Ce résultat s’inscrit dans une série de travaux menés depuis les années 1970 par ce duo de chercheurs. Bien avant l’expérience de la pizza, ils avaient déjà montré ce même schéma avec des milk-shakes servis avant un test de dégustation de glace. Les mangeuses restreintes ne se contentaient pas de ne pas réguler leur alimentation comme le faisaient les personnes en surpoids dans les études antérieures : elles « contre-régulaient » réellement, en consommant beaucoup plus après un préchargement au milk-shake qu’après n’avoir rien consommé. Ce paradoxe porte un nom technique, la contre-régulation, et il a depuis été reproduit dans des dizaines de laboratoires à travers le monde.

Un mécanisme qui n’a rien de biologique

Le plus frappant dans ces recherches, c’est que la bascule ne vient pas de la faim ni d’un besoin physiologique réel. Elle vient d’une croyance. La perte de contrôle n’est pas due à un mécanisme biologique, mais est liée aux croyances de la personne au sujet de la valeur symbolique de l’aliment transgressé. Ce constat change tout : il signifie qu’on ne lutte pas contre son corps, mais contre une histoire qu’on se raconte à soi-même en une fraction de seconde, juste après avoir mordu dans le croissant du matin ou repris une deuxième part de brioche.

Cette histoire fonctionne selon une logique du tout ou rien particulièrement toxique. Dès qu’on transgresse l’interdit fixé et qu’on consomme une petite quantité d’un aliment tabou, la règle du « tout ou rien » se met en place : puisqu’on n’a pas respecté ses interdits, il ne sert plus à rien de faire attention. Le paradoxe, c’est que cette pensée censée limiter les dégâts finit par les amplifier considérablement. Une tartine de Nutella à 9 heures du matin peut ainsi, dans la tête de la personne qui la mange, transformer toute une journée en zone de non-droit alimentaire, alors qu’objectivement rien n’empêche de reprendre une alimentation équilibrée au repas suivant.

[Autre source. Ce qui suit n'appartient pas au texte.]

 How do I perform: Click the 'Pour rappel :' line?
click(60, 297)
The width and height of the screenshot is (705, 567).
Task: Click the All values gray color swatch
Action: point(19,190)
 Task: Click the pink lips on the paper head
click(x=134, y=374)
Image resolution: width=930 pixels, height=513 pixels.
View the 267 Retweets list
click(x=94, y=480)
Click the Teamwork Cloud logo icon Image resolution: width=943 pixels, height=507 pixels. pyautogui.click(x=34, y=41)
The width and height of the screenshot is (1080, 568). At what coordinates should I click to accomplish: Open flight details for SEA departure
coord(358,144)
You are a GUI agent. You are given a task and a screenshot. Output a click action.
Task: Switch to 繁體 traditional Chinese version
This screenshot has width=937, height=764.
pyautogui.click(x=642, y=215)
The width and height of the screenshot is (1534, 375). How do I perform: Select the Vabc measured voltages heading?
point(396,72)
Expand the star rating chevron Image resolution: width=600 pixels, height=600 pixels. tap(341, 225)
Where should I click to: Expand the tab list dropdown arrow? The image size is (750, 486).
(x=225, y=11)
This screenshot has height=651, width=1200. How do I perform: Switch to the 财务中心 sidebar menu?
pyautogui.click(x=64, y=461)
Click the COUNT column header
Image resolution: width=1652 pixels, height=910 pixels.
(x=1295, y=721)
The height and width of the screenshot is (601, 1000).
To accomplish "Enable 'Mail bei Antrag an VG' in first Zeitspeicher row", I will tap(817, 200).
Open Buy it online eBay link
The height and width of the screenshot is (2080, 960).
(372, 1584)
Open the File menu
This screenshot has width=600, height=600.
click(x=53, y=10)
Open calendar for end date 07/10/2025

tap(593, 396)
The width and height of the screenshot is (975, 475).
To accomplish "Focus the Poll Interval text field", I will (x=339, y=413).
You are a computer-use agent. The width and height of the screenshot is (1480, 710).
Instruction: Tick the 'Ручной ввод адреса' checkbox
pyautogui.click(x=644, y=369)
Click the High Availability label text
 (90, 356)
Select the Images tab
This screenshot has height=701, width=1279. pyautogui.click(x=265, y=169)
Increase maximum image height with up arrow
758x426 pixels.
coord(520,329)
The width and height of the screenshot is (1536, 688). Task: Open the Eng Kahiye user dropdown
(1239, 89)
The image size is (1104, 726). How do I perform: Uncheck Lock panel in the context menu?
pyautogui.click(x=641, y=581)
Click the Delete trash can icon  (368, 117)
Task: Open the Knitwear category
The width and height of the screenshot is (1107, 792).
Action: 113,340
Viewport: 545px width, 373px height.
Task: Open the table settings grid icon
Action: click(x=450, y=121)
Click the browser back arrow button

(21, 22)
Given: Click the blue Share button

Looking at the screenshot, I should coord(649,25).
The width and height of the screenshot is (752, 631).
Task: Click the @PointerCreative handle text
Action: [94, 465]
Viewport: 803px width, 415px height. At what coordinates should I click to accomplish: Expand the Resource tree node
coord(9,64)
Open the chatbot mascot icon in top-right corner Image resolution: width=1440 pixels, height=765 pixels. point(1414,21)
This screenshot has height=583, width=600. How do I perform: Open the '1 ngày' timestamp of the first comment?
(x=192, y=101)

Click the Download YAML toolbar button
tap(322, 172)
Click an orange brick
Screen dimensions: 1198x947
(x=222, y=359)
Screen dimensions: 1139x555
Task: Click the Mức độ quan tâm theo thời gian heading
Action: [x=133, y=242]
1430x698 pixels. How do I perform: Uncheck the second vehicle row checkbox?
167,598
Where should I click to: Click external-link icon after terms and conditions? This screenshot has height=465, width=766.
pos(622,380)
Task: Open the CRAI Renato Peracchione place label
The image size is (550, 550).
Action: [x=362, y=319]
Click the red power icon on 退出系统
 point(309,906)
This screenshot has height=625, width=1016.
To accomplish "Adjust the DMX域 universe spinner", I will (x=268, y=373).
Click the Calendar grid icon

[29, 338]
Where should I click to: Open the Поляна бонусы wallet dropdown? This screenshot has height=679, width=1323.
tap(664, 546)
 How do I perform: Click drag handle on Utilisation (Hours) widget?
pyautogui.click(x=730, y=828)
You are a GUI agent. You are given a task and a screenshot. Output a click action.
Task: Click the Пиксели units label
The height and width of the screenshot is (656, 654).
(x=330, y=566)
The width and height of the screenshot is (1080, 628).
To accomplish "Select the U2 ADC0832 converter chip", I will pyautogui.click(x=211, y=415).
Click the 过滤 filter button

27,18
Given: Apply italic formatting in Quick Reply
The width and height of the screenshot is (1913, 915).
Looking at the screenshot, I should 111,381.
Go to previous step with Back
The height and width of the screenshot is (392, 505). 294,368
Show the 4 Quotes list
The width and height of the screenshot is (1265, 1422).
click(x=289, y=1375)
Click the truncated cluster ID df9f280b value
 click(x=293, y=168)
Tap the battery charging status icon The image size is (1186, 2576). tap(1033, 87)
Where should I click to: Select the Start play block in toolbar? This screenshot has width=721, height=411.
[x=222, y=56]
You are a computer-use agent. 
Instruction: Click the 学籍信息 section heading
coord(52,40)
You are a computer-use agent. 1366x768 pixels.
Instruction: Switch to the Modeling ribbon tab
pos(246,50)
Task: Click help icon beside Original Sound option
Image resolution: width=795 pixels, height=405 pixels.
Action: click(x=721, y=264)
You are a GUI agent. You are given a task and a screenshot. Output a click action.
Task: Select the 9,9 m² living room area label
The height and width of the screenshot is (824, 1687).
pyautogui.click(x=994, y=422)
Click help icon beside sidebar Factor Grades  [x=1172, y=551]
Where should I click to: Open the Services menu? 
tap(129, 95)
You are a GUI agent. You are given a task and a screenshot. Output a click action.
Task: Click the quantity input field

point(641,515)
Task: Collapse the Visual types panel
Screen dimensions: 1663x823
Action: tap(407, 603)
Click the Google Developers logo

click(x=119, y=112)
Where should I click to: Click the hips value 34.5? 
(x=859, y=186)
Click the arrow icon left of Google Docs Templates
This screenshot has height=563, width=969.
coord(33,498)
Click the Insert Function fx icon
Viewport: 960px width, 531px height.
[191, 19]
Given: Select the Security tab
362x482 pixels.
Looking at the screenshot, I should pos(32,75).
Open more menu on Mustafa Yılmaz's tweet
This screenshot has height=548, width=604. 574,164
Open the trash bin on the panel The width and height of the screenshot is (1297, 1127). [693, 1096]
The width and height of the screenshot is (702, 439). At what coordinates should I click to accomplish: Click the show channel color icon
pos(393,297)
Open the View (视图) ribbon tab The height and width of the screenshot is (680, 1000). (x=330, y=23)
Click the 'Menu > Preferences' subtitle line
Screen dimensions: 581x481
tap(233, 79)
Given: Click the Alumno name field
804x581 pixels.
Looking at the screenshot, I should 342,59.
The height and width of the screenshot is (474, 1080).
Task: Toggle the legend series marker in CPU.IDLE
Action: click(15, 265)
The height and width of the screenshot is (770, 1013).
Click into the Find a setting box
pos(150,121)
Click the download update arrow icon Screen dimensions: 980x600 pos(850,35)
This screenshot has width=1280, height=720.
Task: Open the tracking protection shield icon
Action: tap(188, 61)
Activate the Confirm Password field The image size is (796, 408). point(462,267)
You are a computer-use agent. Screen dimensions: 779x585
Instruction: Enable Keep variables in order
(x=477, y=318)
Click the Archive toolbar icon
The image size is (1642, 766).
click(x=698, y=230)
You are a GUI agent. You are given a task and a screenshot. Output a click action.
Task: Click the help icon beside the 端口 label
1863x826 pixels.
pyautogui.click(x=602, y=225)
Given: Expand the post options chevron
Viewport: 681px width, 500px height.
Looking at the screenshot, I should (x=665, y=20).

La sortie de crise passe par l’indulgence, pas par la punition

Face à ce constat, une équipe américaine a testé une hypothèse presque à contre-courant : et si se montrer bienveillant envers soi-même après un écart réduisait, plutôt qu’augmentait, la suralimentation qui suit ? Claire Adams et Mark Leary ont fait manger un beignet à des étudiantes dans le cadre d’un faux test gustatif, puis ont glissé à certaines une phrase d’auto-compassion avant un second test, cette fois avec des bonbons. Certaines femmes ont été conditionnées à l’auto-compassion par des phrases comme « tout le monde mange mal parfois, et tout le monde dans cette étude mange ce genre de choses, donc il n’y a aucune raison de se sentir vraiment mal » ; parmi les mangeuses restreintes, celles qui avaient reçu ce message ont ensuite mangé moins de bonbons que celles qui ne l’avaient pas reçu. Les femmes ayant reçu le message d’auto-pardon n’ont mangé que 28 grammes de bonbons contre 70 grammes pour le groupe qui n’avait pas reçu ce message.

Le détail le plus instructif de cette étude tient à ce que l’auto-compassion n’a pas eu l’effet inverse redouté par certains cliniciens, celui de « déculpabiliser » au point d’encourager l’excès. Le pardon envers soi-même n’a pas donné à ces femmes la permission de manger davantage ; il a plutôt coupé le flux de culpabilité qui les poussait justement à la surconsommation, une piste utile pour toute personne particulièrement critique envers elle-même après un écart alimentaire. Ce qui piège vraiment, ce n’est donc pas le carré de chocolat mangé à 10 heures, mais le procès qu’on s’intente juste après, verdict compris avant même d’avoir plaidé sa cause.